What to do:
In the records below, reproduce exactly the lines from the one containing "This screenshot has height=295, width=601." through the one containing "Task: Remove Williams Emma from coauthors", both included, and omit the pictures.

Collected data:

--

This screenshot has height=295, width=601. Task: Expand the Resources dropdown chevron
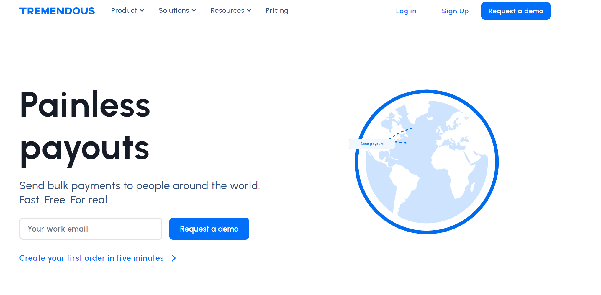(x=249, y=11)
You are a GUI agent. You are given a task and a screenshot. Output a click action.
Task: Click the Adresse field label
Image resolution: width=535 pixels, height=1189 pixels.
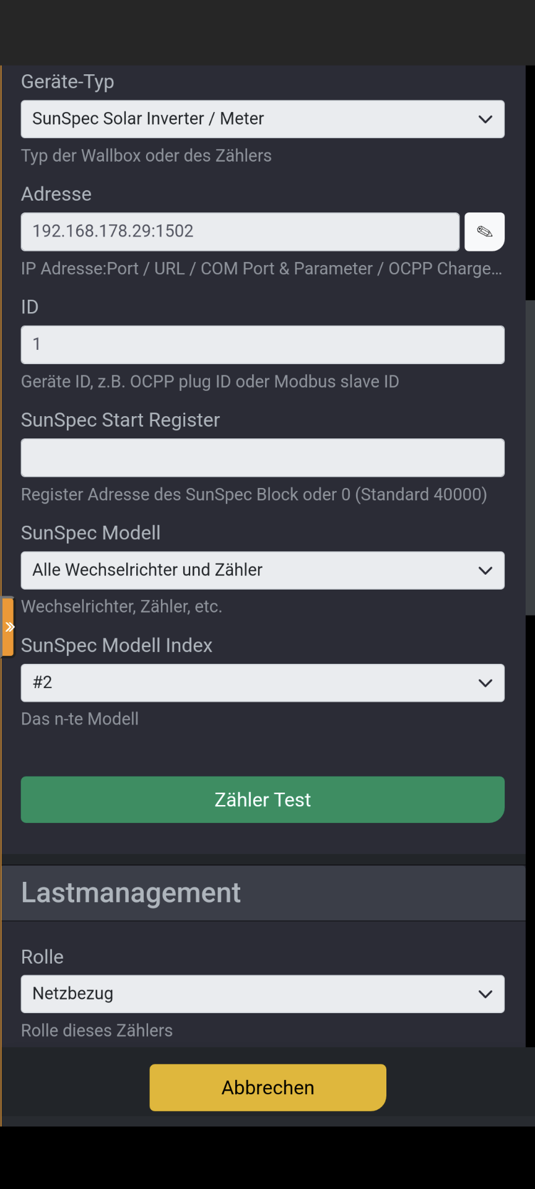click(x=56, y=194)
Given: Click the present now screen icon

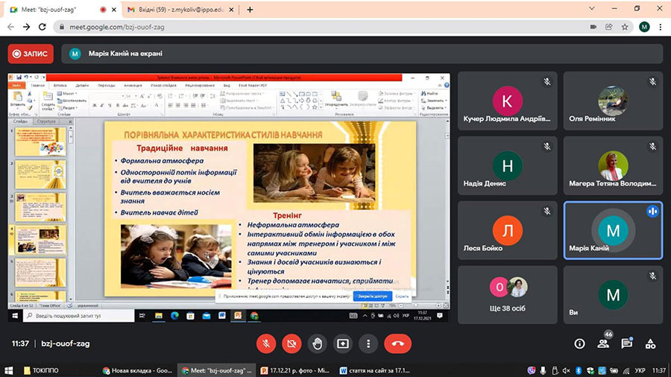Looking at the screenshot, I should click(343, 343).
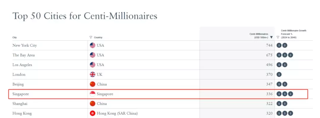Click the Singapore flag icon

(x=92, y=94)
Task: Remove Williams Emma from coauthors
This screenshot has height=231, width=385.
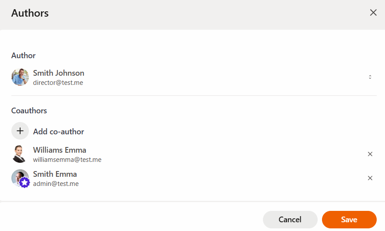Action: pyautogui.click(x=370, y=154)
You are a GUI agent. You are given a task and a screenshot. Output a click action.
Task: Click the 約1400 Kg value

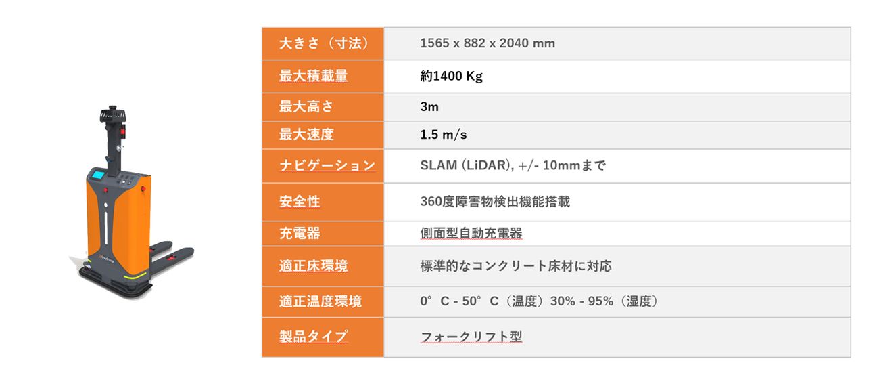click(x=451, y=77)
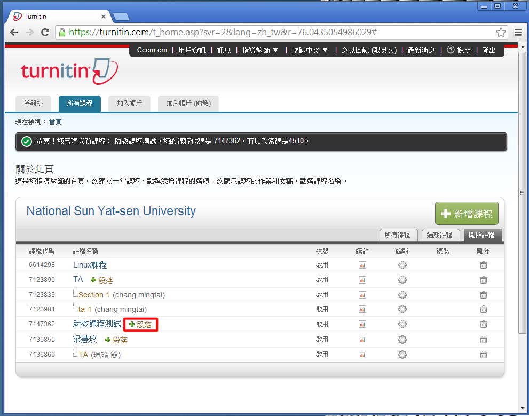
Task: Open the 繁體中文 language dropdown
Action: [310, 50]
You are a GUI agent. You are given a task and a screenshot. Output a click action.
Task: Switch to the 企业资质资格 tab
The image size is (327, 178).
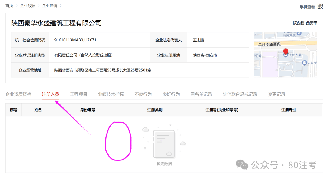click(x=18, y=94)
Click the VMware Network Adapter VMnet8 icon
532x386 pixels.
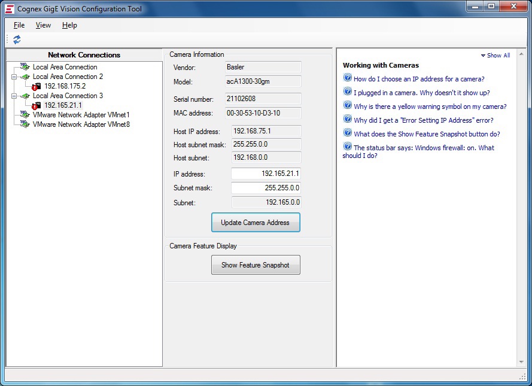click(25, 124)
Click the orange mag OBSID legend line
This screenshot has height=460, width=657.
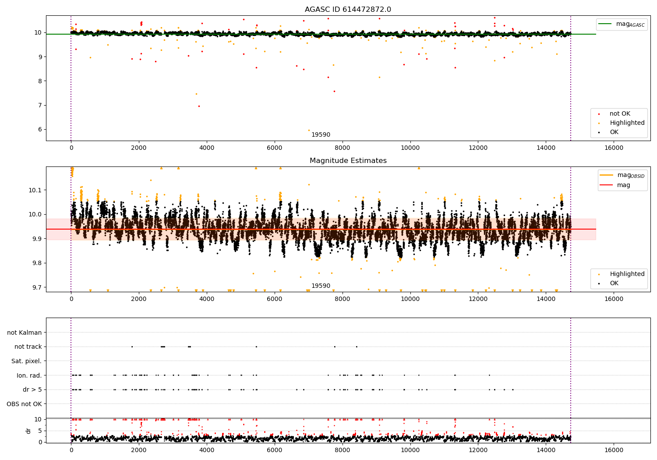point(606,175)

--

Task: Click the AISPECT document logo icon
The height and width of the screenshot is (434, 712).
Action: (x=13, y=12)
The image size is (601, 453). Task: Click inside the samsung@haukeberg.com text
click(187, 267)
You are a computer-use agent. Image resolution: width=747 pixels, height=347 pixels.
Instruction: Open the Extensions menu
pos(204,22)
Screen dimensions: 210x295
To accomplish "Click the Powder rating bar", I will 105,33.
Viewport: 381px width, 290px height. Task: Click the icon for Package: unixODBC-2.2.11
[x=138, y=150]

--

Answer box:
This screenshot has height=295, width=601. Task: Expand the Resources dropdown chevron
(x=249, y=11)
You are a GUI agent. You are given a task and a screenshot. Output a click action.
Task: Click the Adresse field label
Image resolution: width=535 pixels, height=1189 pixels.
click(x=56, y=194)
Given: Click the present now screen icon

Looking at the screenshot, I should click(343, 343).
Click the Singapore flag icon

(x=92, y=94)
Task: Remove Williams Emma from coauthors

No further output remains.